Unranked at the start of the season, Boise State finished third in the final poll, released prior to the playoffs.

==I-AA playoffs==
Three Big Sky teams made the 16-team field for the I-AA playoffs: Boise State (10–1), Idaho (9–2), and Montana (9–2). Idaho lost a first round road game, and Montana won two home games before falling on the road to defending champion Youngstown State in the semifinals, foiling an all-Big Sky final. Conference MVP quarterback Dave Dickenson did not play due to an ankle injury, and the Griz lost 28–9. The Penguins had defeated Idaho on the same field in the semifinals the previous season. The Broncos hosted and won three close games, against North Texas, Appalachian State, and #2 Marshall to raise their overall record to 13–1.

Prior to hosting their third straight playoff game at home (following the home game against Idaho), Allen promised to ride his horse down Boise's Broadway Avenue if the Marshall game had an attendance over 20,000. Allen fulfilled his promise two days after the game and rode westbound on University Drive, from Bronco Stadium at Broadway to the Student Union.

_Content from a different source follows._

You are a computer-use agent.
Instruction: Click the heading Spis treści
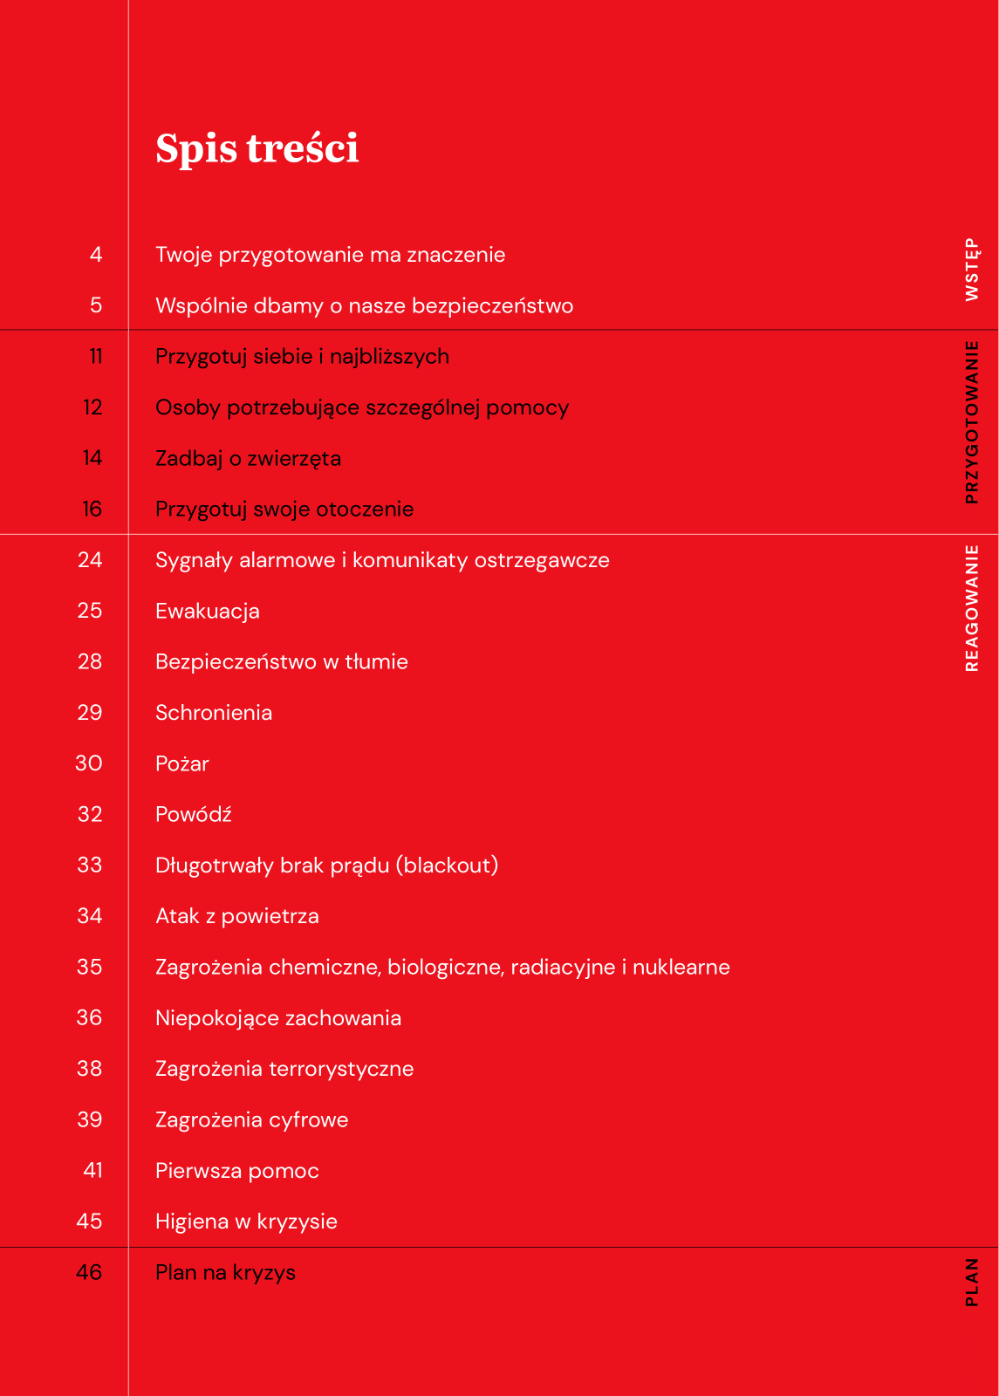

In the I-AA finals five days later at Huntington, West Virginia, they were defeated by the defending champions, Jim Tressel's top-ranked Youngstown State, 28–14. The 15 games are the most Boise State ever played in one season, and finished at 13–2.

The 1994 season is known by BSU fans as The Magic Carpet Ride, as the Broncos won all ten home games on the blue AstroTurf of Bronco Stadium. This was Boise State's last Big Sky title in football and final appearance in the I-AA playoffs; BSU moved up to Division I-A and the Big West Conference in 1996.

==Allen's cancer==
Bothered by shoulder pain for about a month, Allen had outpatient surgery in Boise for a biopsy three days prior to the 1994 championship game, and was diagnosed two days after the game with rhabdomyosarcoma, a rare form of muscle cancer.

The tumor in his upper right arm was removed in March and Allen underwent extensive chemotherapy and a stem-cell transplant in July at the Fred Hutchinson Center in Seattle. He returned to coach the Broncos in 1995 while going through treatment, and the cancer was declared in remission in December 1995, but the doctors warned of likely recurrence.